The performance of both ICT and LA in the present study might have been affected by the 2.5- to 3-year period of freezing prior to examination, although it is generally accepted that polysaccharides are relatively stable substances. According to the ICT product manual, a freezing period of 14 days is accepted, but to our knowledge, the effect of storage for longer periods has not been studied for either ICT or methods detecting pneumococcal capsular antigens.

We have tested LA with serum samples with a sensitivity much lower than that of urine (data not shown). To our knowledge, ICT has not been tested with serum samples.

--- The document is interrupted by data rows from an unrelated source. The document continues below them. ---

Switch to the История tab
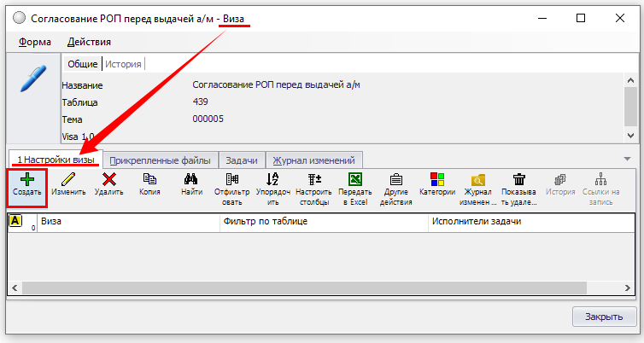This screenshot has width=644, height=343. [x=123, y=64]
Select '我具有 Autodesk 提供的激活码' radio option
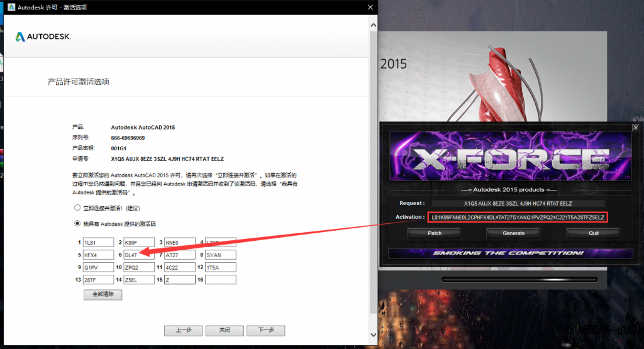 [x=77, y=223]
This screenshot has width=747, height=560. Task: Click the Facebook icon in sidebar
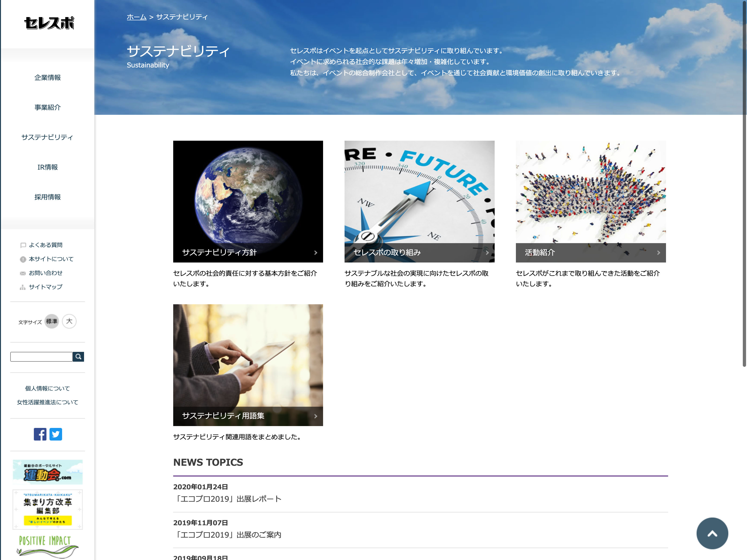[40, 434]
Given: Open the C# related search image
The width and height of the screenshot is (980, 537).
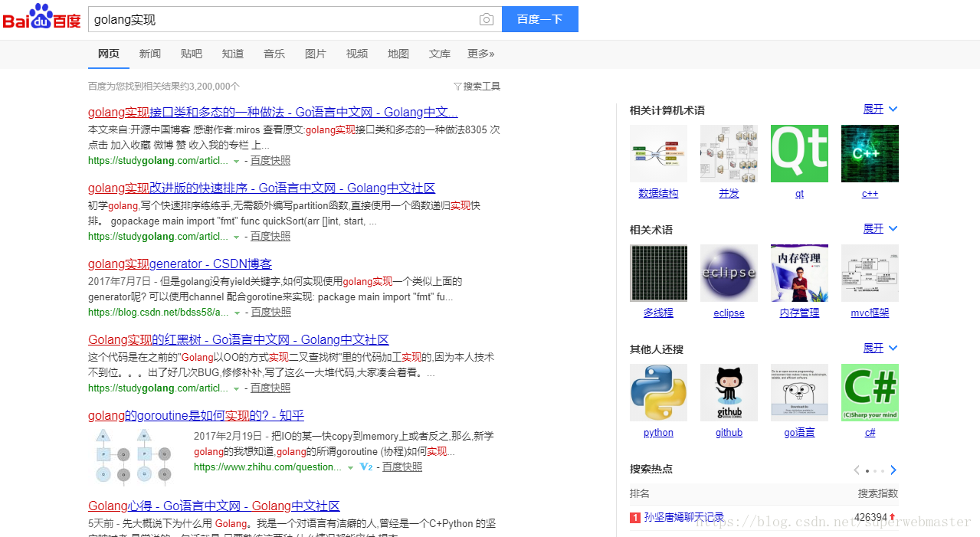Looking at the screenshot, I should coord(870,392).
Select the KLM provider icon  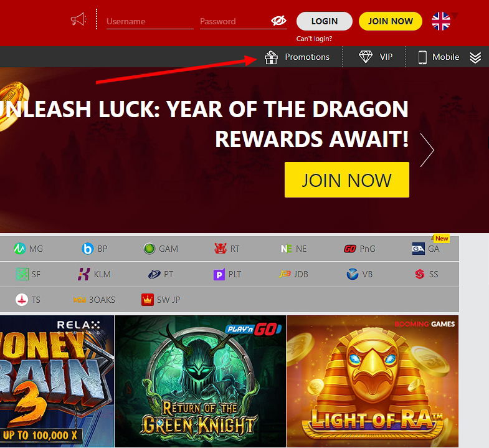(94, 274)
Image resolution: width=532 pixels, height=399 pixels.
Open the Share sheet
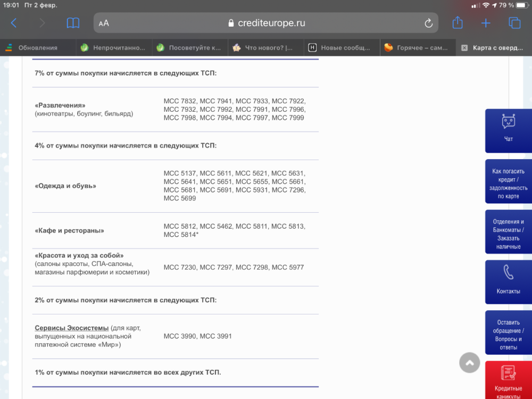(x=458, y=23)
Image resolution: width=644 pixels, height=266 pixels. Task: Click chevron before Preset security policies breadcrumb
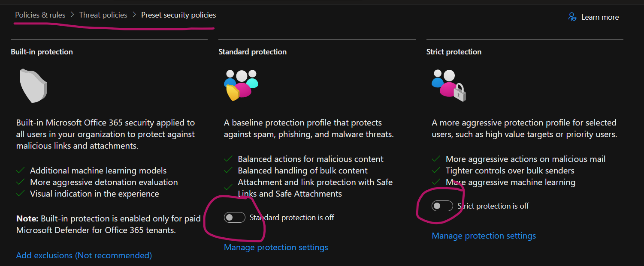tap(134, 15)

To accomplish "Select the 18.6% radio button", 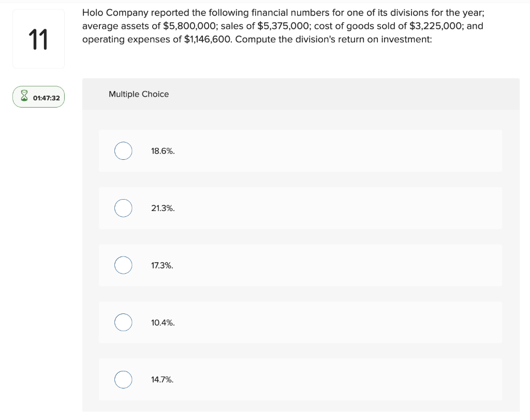I will tap(123, 151).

In conclusion, ICT appears to be a promising supplement to blood culturing for the establishment of pneumococcal etiology in adult CAP. Using nonconcentrated urine and dividing ICT-positive results into strong and weak positivity are suitable methods for performing the test. While weak ICT positivity should be interpreted with caution, strong ICT positivity and LA positivity should be considered supportive of pneumococcal etiology in adult CAP. As such, these assays can have implications for the choice of first-line antibiotic therapy in CAP. ICT can be applied for diagnostic use in adult CAP patients at any inpatient or outpatient clinic, and LA can be used for pneumococcal antigen detection and perhaps, in the future, for serotype monitoring in microbiological laboratories.

Acknowledgments

This study was supported by grants from the Research Committee of Örebro County Council and the Örebro University Hospital Research Foundation. The Binax NOW S. pneumoniae test kits were purchased from Electra-Box Diagnostica, Stockholm, Sweden, at a 50% discount.